§ **WHAT IS EXPECTED**
Carry on the explanation below of the Stoneforge Mystic and Jace, the Mind Sculptor bans, picking up after its final sentence.

The Banning Explanation

So you've seen by now that Stoneforge Mystic and Jace, the Mind Sculptor have been banned in Standard. (If you haven't, I suggest reading the post below this one, and pay very careful attention to the 1 circumstance where Stoneforge Mystic is legal to play).

What you may not have read is why they banned these two, along with why the War of Attrition Event Deck decklist was allowed to stay Standard legal (the one exception to Stoneforge Mystic's ban).

Stoneforge Mystic
Stoneforge Mystic was no mistake..at least, not initially. In Worldwake and Zendikar block in general, Equipment played a very small part of the set that Stoneforge Mystic was just a nice Equipment tutor. And, they figured, it'd help the Equipment subtheme in Scars of Mirrodin block.

The problems started in Mirrodin Beseiged. The design and FFL (Future Future League testing) teams didn't realize the impact of Sword of Feast and Famine to be as strong as it ended up being. However, Wizards of the Coast decided to let it go for now and see how people would react to the power level in Standard. Then New Phyrexia came and screwed things up majorly.

The design teams for Scars of Mirrodin block knew they wanted Living Weapon to play an integral part in the Equipments of the block starting in Mirrodin Beseiged. They tried to make stuff like Lashwrithe or Bonehoard that were great to search for but weren't necessarily at their best when cheated into play early from Stoneforge Mystic's second ability.

Unfortunately, they printed Batterskull after a chance in direction from the guys who made the cards. Instead of its last effect being as printed (3: Bounce Batterskull, essentially), they had it as "8: Put a 0/0 Germ token onto the battlefield with Batterskull attached." The bounce effect, while being powerful, has proven too powerful: For 5 total mana, you can block a creature, let damage go through, lose your Germ, then pay 3 to bounce it back to your hand and 2 to replay it thanks to Stoneforge Mystic's second ability.

§ **SOURCE DATA**

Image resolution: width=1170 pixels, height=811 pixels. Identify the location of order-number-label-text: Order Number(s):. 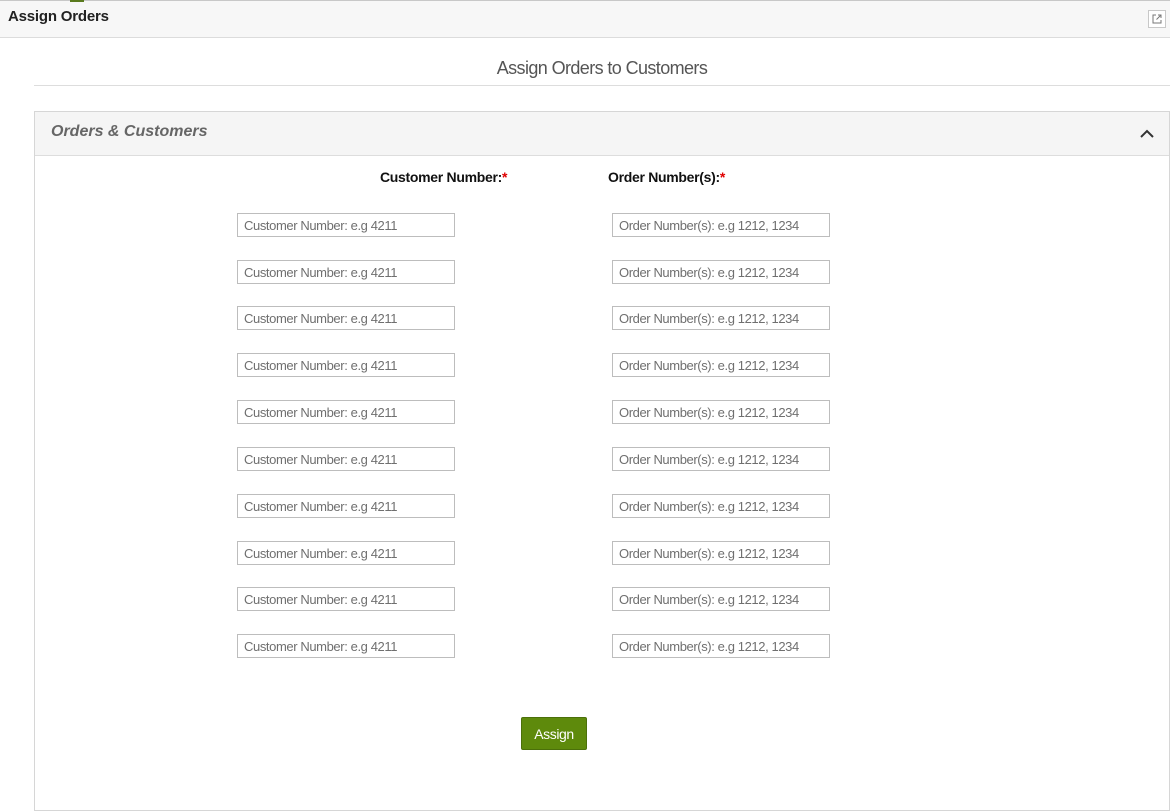
(664, 177).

§ **WRITTEN ANSWER**
As the format got more and more Stoneforge Mystic-based, WotC decided that, even with a few months left in Standard, damage was already being done (drops in attendance, general player hate for Mystic-based decks) and a ban was warranted.

Jace, the Mind Sculptor
Jace ended up being a design and development AND R&D AND testing mistake all the way around the table. As they were getting Zendikar off the ground, they realized its Planeswalkers may be too weak in a general sense (and really, aside from Nissa in Elf decks have you seen the Zendikar set's 'walkers anywhere in competitive Magic?).

WotC decided to take a big swing at how Planeswalkers were designed and they needed a big draw for Worldwake, so the basic ideas of Jace, the Mind Sculptor (4-ability Planeswalker, new, super powerful) were born.

At the same time, WotC was trying to give Blue some of its power back. Back in Lorwyn block, Faeries was the dominant deck in the metagame. Most of those Faeries were Blue, leading to a lot of U/x decks (Decks primarily with Blue and some other color). It didn't help that Cryptic command was in the same set as those Faeries, giving Blue a lot of god weapons for a Faerie-based deck.

WotC intentionally cut Blue's power level in Shards of Alara block and Magic 2010. Blue had fallen off, so with Zendikar block they wanted to give Blue some of its power back.

They were going to make its abilities these instead (and I'm shorthanding the abilities):
+2: Mill the top 2 cards of target player's library.
+0: Brainstorm
-1: Unsommon
-8: (the final ability that ended up on the printed card)

Thought to be too powerful, the ultimate ability was raised to -12.
UNFORTUNATELY, they also felt milling 2 cards was too powerful for a +2 ability, so they changed it to "+2: Scry 1 or Fateseal 1" (again, not the exact templating but a shorthand using known mechanics that do the same thing). They didn't realize how powerful it was to keep players off their most needed cards on a regular basis. (Fateseal on a spell is one thing; Fateseal repeatable from a permanent is dangerous)

Wizards of the Coast tried to print answers. Phyrexian Revoker, Despise, Hex Parasite. Unfortunately, the answers were too low on power and didn't matter. Jace, the Mind Sculptor was still Planeswalker #1, and its play amount in Legacy and Vintage has helped cement its popularity and power level.


In their defense, it was only the 14th different Planeswalker to exist and the 2nd to be the headline Planeswalker of a set.


But now they'll be judged based on their admitted mistakes. They no longer have an excuse to make a super-powerful Planeswalker. And now they have no excuse for making Tinker-like effects on cheap creatures.

Why Is Stoneforge Mystic Banned Except for 1 VERY SPECIFIC Deck?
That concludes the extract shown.